Instructions for the task: From the first line to the last, repeat the data below exactly.

(Stored data entries)
------------------------------------------------
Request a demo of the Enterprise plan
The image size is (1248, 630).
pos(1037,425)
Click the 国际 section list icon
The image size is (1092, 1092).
------------------------------------------------
Answer area:
Request a demo of the Enterprise plan
The image size is (1248, 630).
pos(1037,425)
Click the 国际 section list icon
The image size is (1092, 1092).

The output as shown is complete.